_Document excerpt_.
::::::::

During our last school holidays I did something blissful that I haven’t had time or space for in years. I got a new jigsaw puzzle. A 1000-piece beauty featuring big cats. It won’t surprise you to know I take an organic approach but even I have to start with the frame, otherwise it’s too all over the place. That’s about as methodical as I get. It’s all pretty random from then on. Sometimes I’ll end up working on a single section but I generally just keep riffling through the box until I find something that fits somewhere. I love jigsaws because they force me to physically stop and zone out. Our children are now all old enough not to trouble a large jigsaw puzzle. Well, nearly. I discovered that as well as feeding my inner nerd, it also got us talking to each other without screens in the way. You can’t do a puzzle and also have screentime. Nor can it be done in a hurry. It makes you slow down because you won’t find the piece you want straight away – except when you’re down to the final handful. There are no shortcuts with a jigsaw.

::::::::

_Data to examine_.
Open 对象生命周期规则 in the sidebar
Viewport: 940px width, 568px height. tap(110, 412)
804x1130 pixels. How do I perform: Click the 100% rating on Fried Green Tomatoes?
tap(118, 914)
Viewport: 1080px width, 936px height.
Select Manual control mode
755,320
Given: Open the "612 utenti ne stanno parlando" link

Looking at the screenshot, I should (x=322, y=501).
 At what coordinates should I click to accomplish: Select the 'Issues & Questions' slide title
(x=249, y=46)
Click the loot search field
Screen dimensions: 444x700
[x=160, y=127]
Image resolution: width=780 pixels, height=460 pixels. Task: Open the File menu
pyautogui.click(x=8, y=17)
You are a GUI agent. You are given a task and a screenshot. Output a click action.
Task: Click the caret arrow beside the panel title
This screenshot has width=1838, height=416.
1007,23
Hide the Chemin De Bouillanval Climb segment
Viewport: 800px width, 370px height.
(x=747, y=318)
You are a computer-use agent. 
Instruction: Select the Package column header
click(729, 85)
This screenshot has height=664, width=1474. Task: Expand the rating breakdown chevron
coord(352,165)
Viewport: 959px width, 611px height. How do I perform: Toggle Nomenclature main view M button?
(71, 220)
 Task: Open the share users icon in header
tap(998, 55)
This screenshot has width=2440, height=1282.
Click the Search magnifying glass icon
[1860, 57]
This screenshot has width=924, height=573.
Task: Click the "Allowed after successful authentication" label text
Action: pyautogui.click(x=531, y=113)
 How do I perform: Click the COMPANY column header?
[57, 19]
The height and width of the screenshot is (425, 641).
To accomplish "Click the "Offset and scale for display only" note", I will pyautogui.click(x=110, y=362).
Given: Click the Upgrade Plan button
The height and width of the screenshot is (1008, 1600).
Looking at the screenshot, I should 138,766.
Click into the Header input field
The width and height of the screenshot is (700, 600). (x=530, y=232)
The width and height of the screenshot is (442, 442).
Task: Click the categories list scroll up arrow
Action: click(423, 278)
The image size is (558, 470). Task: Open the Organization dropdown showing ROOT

::::::::

_Brief 1_.
How many pieces does the new puzzle in the jigsaw puzzle passage have?
_Brief 2_.
Continue the jigsaw puzzle passage, picking up after its last sentence.
The entries play no part in this work.

_Task response 1_.
It has 1000 pieces.

_Task response 2_.
Everyone in the house got into it and contributed. It changed the atmosphere at home. The kids were all hanging out in that way of holidays at home, but the quality of the slouching was different. Meals were almost missed, washing piled up and tumbleweed collected around the house over the holidays while I worked on this puzzle, sometimes alone, sometimes with one or two of the kids. It was great. Very therapeutic. And I gained some insight about myself and how life is, viewed through the metaphor of a puzzle.
The first thing that struck me was this. All the pieces are in the box.
It’s all there. Even if it doesn’t seem like anything fits, or you can get maybe two or three clusters of two or three pieces, ultimately it will all come together. At the beginning it seems such a monumental task that you wonder if it will ever work. So much to do. So far to go. And how do you know it will all come out okay in the end? Well, because you know bought a complete puzzle. But the fear is always there, right? Suppose there’s something missing and I can’t finish?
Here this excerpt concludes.